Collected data

========

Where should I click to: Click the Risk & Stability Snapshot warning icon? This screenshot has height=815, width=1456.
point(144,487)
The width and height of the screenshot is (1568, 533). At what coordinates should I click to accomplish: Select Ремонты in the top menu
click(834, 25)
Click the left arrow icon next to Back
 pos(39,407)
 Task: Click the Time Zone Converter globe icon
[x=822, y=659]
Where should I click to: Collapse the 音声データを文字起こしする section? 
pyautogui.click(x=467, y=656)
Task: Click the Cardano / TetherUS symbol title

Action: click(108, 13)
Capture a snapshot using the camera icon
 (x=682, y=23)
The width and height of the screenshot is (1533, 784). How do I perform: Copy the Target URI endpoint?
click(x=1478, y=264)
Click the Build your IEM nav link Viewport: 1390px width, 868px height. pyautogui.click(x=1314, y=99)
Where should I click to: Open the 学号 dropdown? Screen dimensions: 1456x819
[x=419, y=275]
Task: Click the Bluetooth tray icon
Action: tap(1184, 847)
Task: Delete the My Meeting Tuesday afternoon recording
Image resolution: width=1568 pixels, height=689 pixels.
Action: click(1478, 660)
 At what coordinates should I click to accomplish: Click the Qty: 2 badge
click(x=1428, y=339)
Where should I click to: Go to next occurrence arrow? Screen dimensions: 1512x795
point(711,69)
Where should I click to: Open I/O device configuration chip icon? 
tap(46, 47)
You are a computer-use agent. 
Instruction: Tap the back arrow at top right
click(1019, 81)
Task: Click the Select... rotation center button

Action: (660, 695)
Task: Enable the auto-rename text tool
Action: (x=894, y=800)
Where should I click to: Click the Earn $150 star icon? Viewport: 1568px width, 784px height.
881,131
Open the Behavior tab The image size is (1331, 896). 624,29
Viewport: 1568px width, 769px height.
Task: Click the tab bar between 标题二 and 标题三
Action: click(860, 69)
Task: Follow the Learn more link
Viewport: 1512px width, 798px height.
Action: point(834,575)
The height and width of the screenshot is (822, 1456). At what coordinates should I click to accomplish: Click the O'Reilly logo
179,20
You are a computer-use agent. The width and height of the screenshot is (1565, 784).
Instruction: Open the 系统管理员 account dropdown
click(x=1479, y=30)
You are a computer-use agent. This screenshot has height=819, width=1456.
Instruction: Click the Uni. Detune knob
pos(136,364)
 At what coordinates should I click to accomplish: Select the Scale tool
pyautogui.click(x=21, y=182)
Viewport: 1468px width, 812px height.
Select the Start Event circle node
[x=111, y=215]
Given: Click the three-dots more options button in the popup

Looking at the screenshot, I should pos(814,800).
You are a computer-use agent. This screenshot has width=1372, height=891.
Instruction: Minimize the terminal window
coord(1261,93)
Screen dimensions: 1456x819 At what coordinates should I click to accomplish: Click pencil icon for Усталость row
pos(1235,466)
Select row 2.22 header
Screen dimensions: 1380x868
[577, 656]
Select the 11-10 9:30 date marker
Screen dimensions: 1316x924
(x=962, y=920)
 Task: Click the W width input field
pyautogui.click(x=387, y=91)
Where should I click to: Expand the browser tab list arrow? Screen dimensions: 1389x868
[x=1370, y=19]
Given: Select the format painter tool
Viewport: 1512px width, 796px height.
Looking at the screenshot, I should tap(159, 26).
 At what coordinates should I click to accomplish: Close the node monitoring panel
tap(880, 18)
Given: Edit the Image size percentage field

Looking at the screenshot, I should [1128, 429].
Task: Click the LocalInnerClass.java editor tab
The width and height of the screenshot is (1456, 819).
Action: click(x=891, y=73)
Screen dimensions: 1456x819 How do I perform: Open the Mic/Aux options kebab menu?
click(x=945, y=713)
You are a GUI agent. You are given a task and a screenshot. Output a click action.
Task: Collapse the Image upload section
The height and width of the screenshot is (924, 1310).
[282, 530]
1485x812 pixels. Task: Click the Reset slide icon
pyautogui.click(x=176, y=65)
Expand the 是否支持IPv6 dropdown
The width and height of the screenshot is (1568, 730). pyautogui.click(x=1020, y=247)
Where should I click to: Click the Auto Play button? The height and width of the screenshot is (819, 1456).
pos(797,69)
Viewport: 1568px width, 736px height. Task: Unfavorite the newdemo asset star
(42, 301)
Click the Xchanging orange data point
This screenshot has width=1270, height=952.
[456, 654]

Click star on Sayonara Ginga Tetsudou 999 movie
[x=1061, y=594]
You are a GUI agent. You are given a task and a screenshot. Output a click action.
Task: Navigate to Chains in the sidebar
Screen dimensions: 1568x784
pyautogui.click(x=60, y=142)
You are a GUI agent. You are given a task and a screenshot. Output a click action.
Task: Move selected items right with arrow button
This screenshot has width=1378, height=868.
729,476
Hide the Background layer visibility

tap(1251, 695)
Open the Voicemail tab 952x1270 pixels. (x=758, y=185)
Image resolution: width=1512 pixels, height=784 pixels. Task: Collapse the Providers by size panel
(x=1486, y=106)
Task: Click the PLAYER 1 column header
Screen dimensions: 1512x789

========

* **Requirement**
The line containing "The width and height of the screenshot is (1456, 819)." opens the range, and the last line of the entries closes it; copy that range exactly.

* **Result of the exercise**
The width and height of the screenshot is (1456, 819).
Action: click(x=891, y=73)
Screen dimensions: 1456x819 How do I perform: Open the Mic/Aux options kebab menu?
click(x=945, y=713)
You are a GUI agent. You are given a task and a screenshot. Output a click action.
Task: Collapse the Image upload section
The height and width of the screenshot is (924, 1310).
[282, 530]
1485x812 pixels. Task: Click the Reset slide icon
pyautogui.click(x=176, y=65)
Expand the 是否支持IPv6 dropdown
The width and height of the screenshot is (1568, 730). pyautogui.click(x=1020, y=247)
Where should I click to: Click the Auto Play button? The height and width of the screenshot is (819, 1456).
pos(797,69)
Viewport: 1568px width, 736px height. Task: Unfavorite the newdemo asset star
(42, 301)
Click the Xchanging orange data point
This screenshot has width=1270, height=952.
[456, 654]

Click star on Sayonara Ginga Tetsudou 999 movie
[x=1061, y=594]
You are a GUI agent. You are given a task and a screenshot. Output a click action.
Task: Navigate to Chains in the sidebar
Screen dimensions: 1568x784
pyautogui.click(x=60, y=142)
You are a GUI agent. You are given a task and a screenshot. Output a click action.
Task: Move selected items right with arrow button
This screenshot has width=1378, height=868.
729,476
Hide the Background layer visibility

tap(1251, 695)
Open the Voicemail tab 952x1270 pixels. (x=758, y=185)
Image resolution: width=1512 pixels, height=784 pixels. Task: Collapse the Providers by size panel
(x=1486, y=106)
Task: Click the PLAYER 1 column header
Screen dimensions: 1512x789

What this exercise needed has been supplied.